La question de la reproductibilité des données est aujourd’hui plus que jamais d’actualité. Les rédactions n’acceptent plus les graphiques sur la parole de l’auteur. Elles ont besoin de preuves, présentées dans une structure claire et vérifiable. Si vos annexes ressemblent à un dépotoir de fichiers épars, c’est un signal clair pour la revue : l’auteur est soit négligent, soit il cache les faiblesses de sa recherche.
Pourquoi les documents complémentaires font désormais partie de la réputation scientifique
Il y a dix ans, les annexes n’étaient qu’un « accompagnement » de l’article. Aujourd’hui, la situation s’est inversée. Dans les publications internationales, les documents complémentaires sont devenus un facteur clé de crédibilité, en particulier en biomédecine et en science des données. Le volume de données augmente si rapidement qu’il est impossible de les faire tenir dans les limites d’une page imprimée. Les revues imposent des limites strictes sur le nombre de mots et d’illustrations, obligeant les auteurs à mettre l’essentiel « entre parenthèses ».
C’est là que réside le paradoxe. Formellement, ces documents restent dans l’ombre, mais c’est précisément en eux que se cache la base probante : les données brutes, les algorithmes complets et les protocoles détaillés. Les éditeurs Nature, Elsevier et Springer Nature exigent une transparence maximale de la part des auteurs. Si le texte principal contient un beau graphique, mais que l’annexe ne comporte pas de tableau avec les chiffres bruts, la crédibilité du travail s’effondre instantanément. Ignorer cette section transforme une recherche approfondie en un rapport superficiel, facile à contester.
Ce qui relève réellement des « supplementary materials »

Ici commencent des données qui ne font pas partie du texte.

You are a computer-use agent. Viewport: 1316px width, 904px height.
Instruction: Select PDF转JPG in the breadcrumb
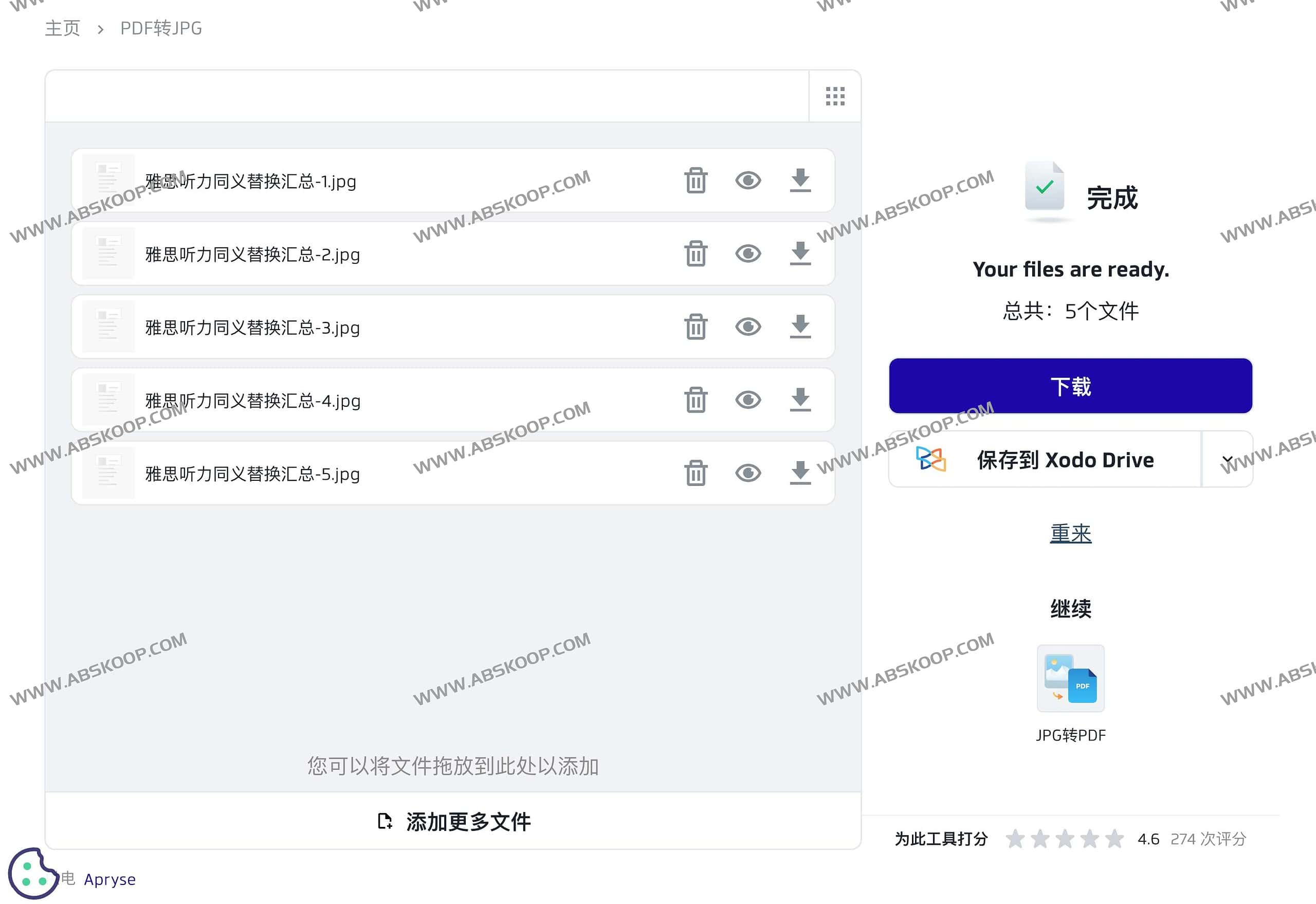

Une erreur courante consiste à transformer la section des annexes en un fourre-tout de documents « au cas où ». En pratique, cela doit être un prolongement logique de l’article. Avant de télécharger des fichiers, posez-vous la question suivante : « Un collègue d’un autre pays serait-il capable de reproduire mon expérience à partir de ces données ? ». Si la réponse est négative, ces documents n’ont pas leur place dans la publication.
Les rédactions attendent généralement de vous un ensemble de données précis :
- Des tableaux détaillés contenant toutes les mesures, et pas seulement les moyennes.
- Des graphiques supplémentaires confirmant que le résultat n’était pas le fruit du hasard.
- Les processus statistiques avec indication des versions des logiciels et des bibliothèques utilisées.
- Le code source des scripts et les fichiers de configuration.
- Des enregistrements vidéo des phases clés de l’expérience.
- Des protocoles détaillés, incluant les concentrations exactes des réactifs et les conditions de température.
La section « supplementary methods » est la première chose qu’un évaluateur minutieux consulte. En biomédecine, l’absence d’une description détaillée du traitement statistique conduit souvent à un rejet immédiat. L’expert a besoin de voir votre démarche : comment vous avez nettoyé les données, comment vous avez éliminé les valeurs aberrantes et pourquoi vous avez choisi précisément ce test pour vérifier la normalité de la distribution.
Pourquoi le format est-il important ?
L’aspect technique n’est pas une question de bureaucratie, mais d’accessibilité de vos connaissances. Les documents supplémentaires sont indexés par les bases de données. Si vous enregistrez un tableau au format PDF, vous empêchez de fait vos collègues de vérifier les calculs, les obligeant à recalculer les chiffres à la main. C’est une violation directe de l’éthique de la science ouverte.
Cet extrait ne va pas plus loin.